→ Task prompt
Search the entries for the word "agent" and return every line where it is found.

═══ Information shown ═══

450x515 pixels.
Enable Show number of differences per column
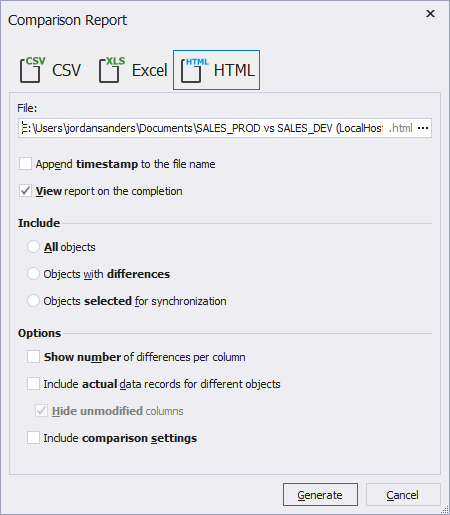(33, 357)
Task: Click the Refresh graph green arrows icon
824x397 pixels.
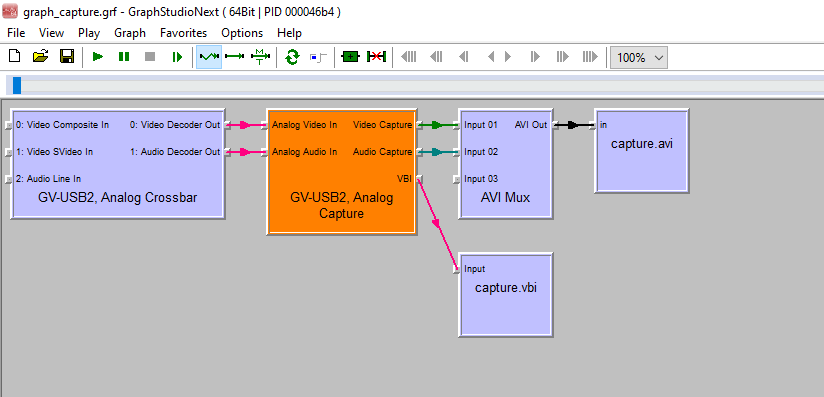Action: point(292,57)
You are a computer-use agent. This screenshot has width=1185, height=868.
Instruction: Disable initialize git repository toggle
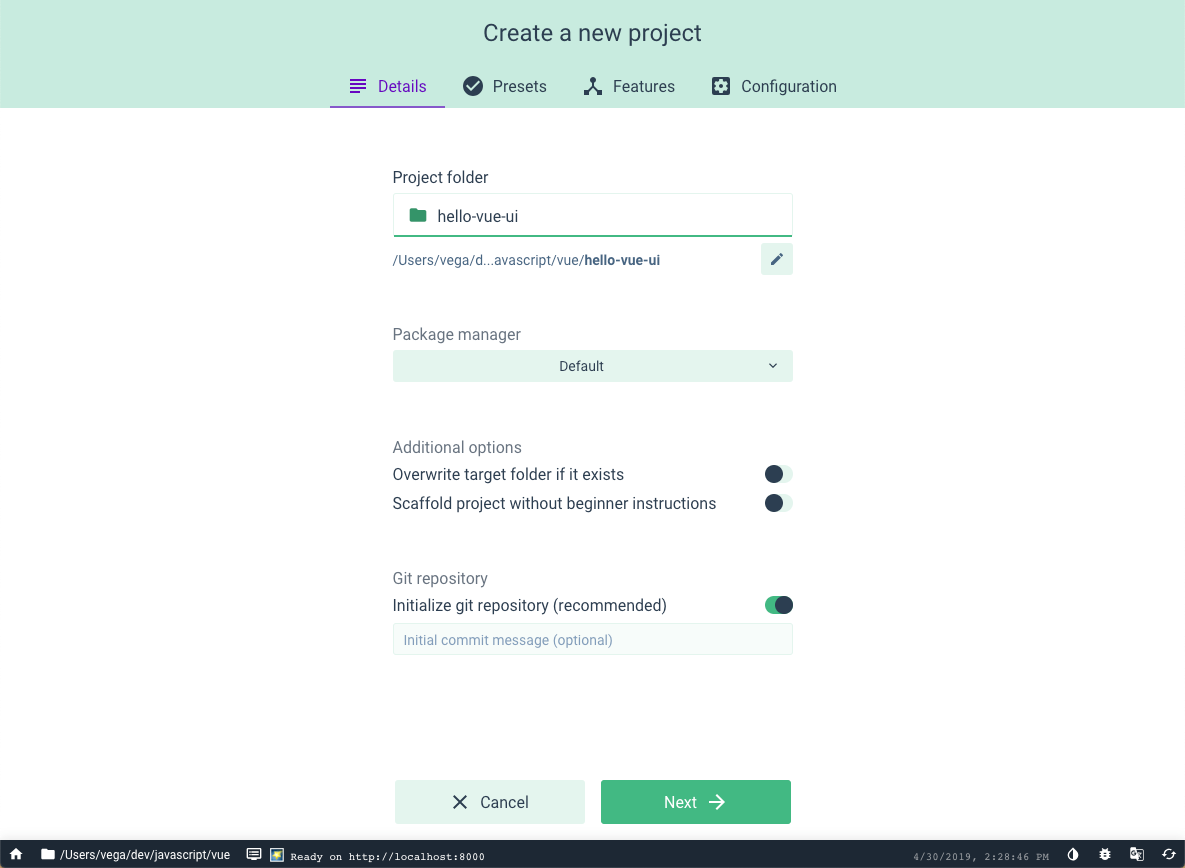pos(778,605)
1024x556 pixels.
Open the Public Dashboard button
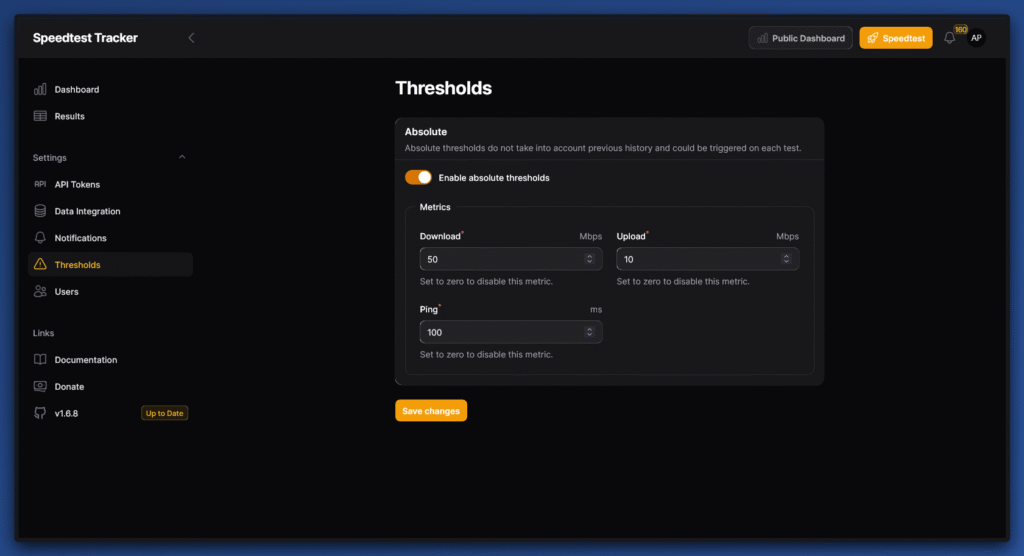click(800, 38)
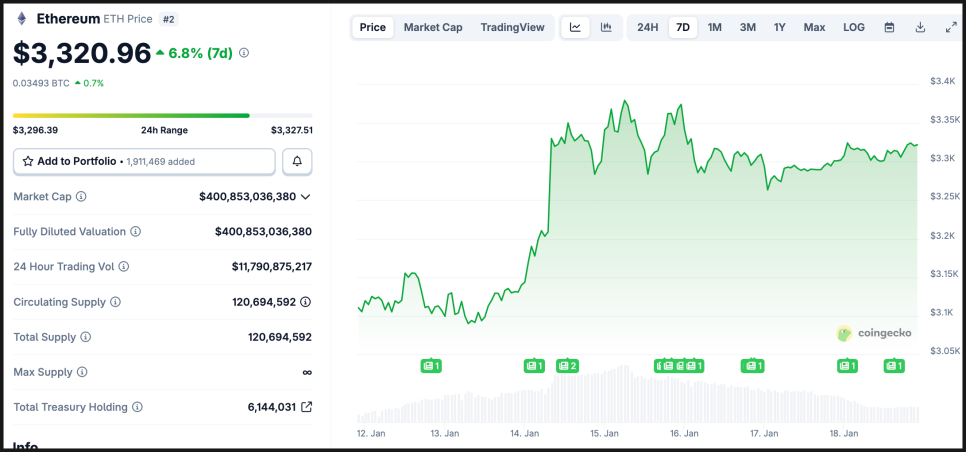Toggle LOG scale on the chart
The width and height of the screenshot is (966, 452).
854,27
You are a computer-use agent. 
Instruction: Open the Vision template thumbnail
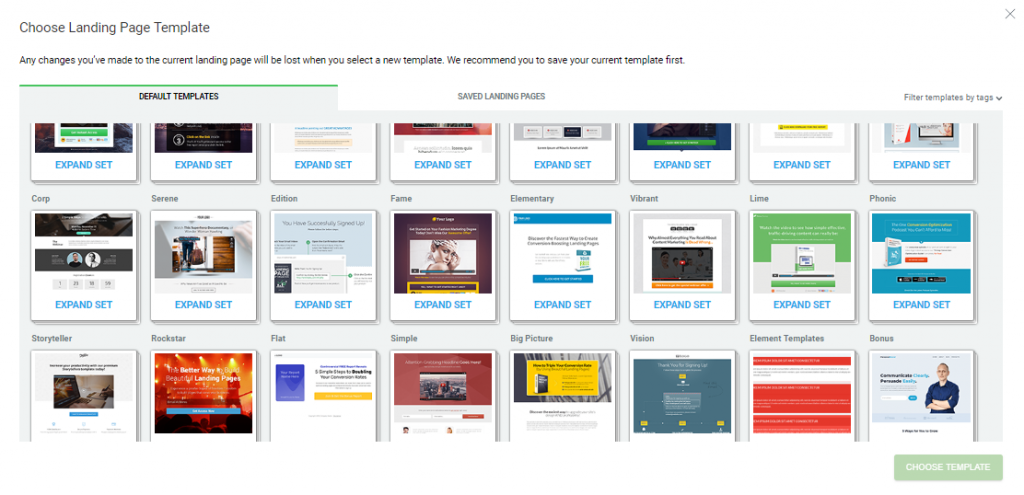(x=682, y=396)
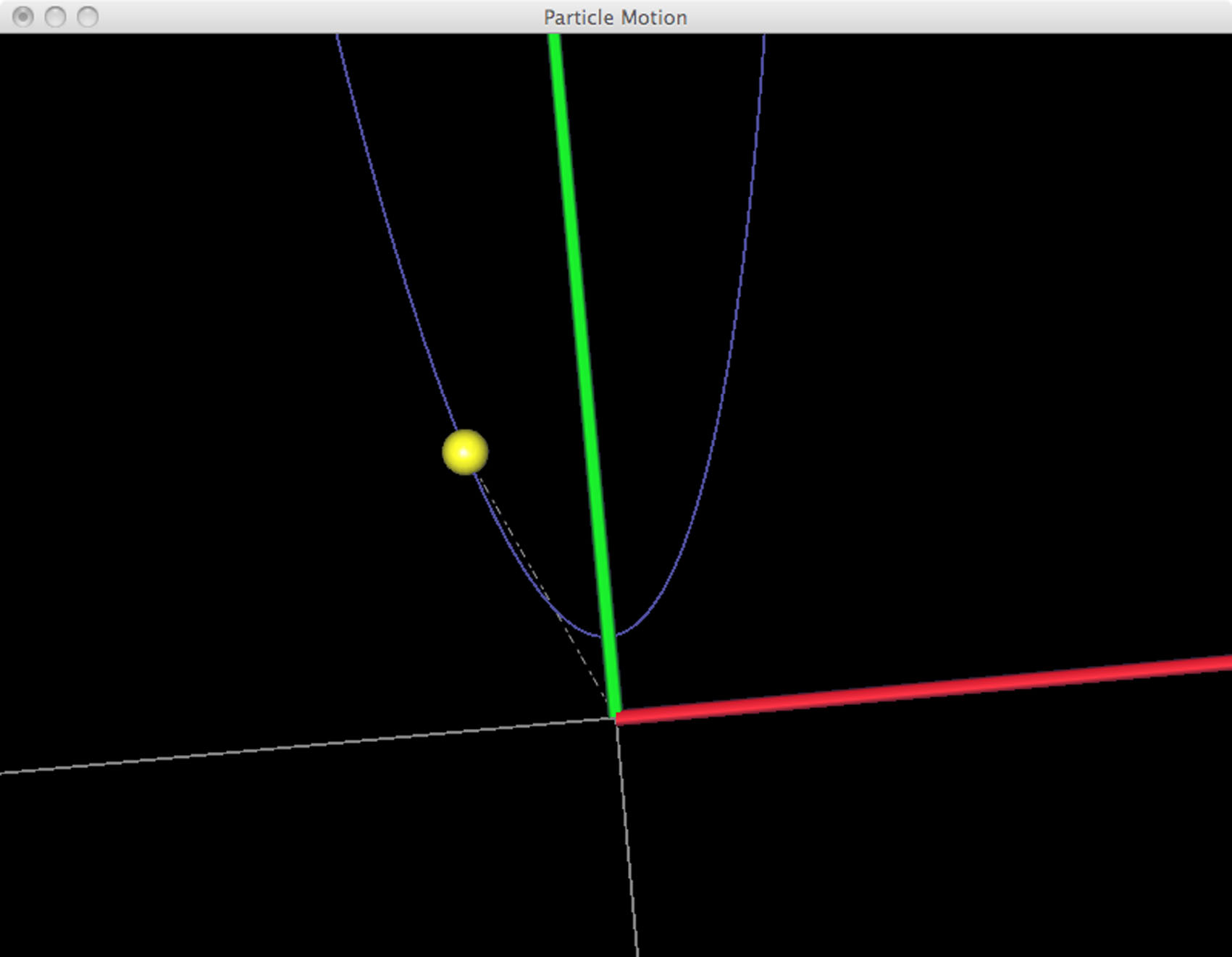1232x957 pixels.
Task: Click the dashed line below the particle
Action: [536, 572]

═══

→ Task solution
You are a computer-use agent. This screenshot has width=1185, height=868.
You are a computer-use agent. 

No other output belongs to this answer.